*CO ZROBIĆ*.
Przepisz bez zmian wiersze od tego, który zawiera „Given: Click the”, aż do końca rekordów, razem z tym pierwszym i ostatnim wierszem.

━━━

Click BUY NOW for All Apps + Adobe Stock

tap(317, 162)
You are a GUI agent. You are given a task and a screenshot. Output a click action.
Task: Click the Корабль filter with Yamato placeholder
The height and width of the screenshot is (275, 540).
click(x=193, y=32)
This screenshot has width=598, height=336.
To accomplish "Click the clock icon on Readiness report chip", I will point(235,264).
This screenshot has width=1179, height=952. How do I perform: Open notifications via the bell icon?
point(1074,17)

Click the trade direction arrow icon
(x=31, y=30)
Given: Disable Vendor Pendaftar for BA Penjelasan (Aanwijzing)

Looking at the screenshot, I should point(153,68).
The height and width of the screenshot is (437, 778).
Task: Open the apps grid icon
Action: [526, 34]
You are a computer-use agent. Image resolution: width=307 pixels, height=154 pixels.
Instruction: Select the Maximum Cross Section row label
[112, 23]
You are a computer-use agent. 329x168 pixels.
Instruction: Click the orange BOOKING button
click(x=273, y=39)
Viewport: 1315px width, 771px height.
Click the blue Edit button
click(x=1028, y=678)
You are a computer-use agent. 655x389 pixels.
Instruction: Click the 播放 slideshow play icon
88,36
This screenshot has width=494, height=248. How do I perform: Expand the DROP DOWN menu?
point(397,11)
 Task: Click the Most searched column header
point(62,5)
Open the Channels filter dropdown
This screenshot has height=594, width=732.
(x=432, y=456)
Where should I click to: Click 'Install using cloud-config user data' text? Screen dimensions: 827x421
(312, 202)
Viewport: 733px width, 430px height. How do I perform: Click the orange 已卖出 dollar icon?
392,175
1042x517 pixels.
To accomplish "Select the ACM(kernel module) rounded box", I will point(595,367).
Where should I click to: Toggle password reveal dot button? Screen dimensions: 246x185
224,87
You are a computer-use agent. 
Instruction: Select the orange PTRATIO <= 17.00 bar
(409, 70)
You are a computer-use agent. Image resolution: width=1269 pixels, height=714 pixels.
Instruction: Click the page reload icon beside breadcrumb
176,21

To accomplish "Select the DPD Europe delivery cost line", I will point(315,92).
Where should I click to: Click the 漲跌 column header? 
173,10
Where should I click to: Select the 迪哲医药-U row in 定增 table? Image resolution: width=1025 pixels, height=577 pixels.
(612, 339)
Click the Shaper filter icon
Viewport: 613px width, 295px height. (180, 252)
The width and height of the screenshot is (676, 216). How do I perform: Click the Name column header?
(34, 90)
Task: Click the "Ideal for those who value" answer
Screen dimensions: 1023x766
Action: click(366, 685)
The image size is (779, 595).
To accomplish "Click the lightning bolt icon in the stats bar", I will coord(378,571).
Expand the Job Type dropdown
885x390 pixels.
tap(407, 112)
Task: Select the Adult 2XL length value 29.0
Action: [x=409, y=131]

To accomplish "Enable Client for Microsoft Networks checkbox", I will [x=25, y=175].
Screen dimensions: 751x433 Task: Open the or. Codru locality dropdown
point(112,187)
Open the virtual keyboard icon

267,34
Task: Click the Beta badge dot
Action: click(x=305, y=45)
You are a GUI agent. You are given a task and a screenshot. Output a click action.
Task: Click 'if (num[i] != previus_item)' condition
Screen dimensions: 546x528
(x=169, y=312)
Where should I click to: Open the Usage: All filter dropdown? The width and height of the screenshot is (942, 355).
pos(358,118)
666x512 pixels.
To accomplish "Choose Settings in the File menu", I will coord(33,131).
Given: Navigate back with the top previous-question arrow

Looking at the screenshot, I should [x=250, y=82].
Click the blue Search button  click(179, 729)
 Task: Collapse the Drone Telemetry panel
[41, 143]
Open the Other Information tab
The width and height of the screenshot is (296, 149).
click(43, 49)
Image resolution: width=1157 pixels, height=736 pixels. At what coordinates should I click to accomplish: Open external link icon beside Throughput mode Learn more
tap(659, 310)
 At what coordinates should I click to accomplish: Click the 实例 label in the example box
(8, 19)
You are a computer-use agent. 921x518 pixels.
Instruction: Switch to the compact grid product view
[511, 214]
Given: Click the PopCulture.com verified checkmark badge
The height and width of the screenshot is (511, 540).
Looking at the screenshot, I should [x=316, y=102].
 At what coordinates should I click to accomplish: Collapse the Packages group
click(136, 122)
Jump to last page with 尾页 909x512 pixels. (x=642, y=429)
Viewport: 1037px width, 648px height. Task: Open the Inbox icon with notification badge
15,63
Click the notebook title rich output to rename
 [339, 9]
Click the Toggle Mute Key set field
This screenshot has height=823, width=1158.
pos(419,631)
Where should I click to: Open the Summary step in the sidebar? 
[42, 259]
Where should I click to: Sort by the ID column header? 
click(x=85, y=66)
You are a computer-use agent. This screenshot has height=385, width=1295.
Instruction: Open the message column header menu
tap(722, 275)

━━━

*POPRAWNA ODPOWIEDŹ*.
Given: Click the PopCulture.com verified checkmark badge
The height and width of the screenshot is (511, 540).
Looking at the screenshot, I should [x=316, y=102].
 At what coordinates should I click to accomplish: Collapse the Packages group
click(136, 122)
Jump to last page with 尾页 909x512 pixels. (x=642, y=429)
Viewport: 1037px width, 648px height. Task: Open the Inbox icon with notification badge
15,63
Click the notebook title rich output to rename
 [339, 9]
Click the Toggle Mute Key set field
This screenshot has height=823, width=1158.
pos(419,631)
Where should I click to: Open the Summary step in the sidebar? 
[42, 259]
Where should I click to: Sort by the ID column header? 
click(x=85, y=66)
You are a computer-use agent. This screenshot has height=385, width=1295.
Instruction: Open the message column header menu
tap(722, 275)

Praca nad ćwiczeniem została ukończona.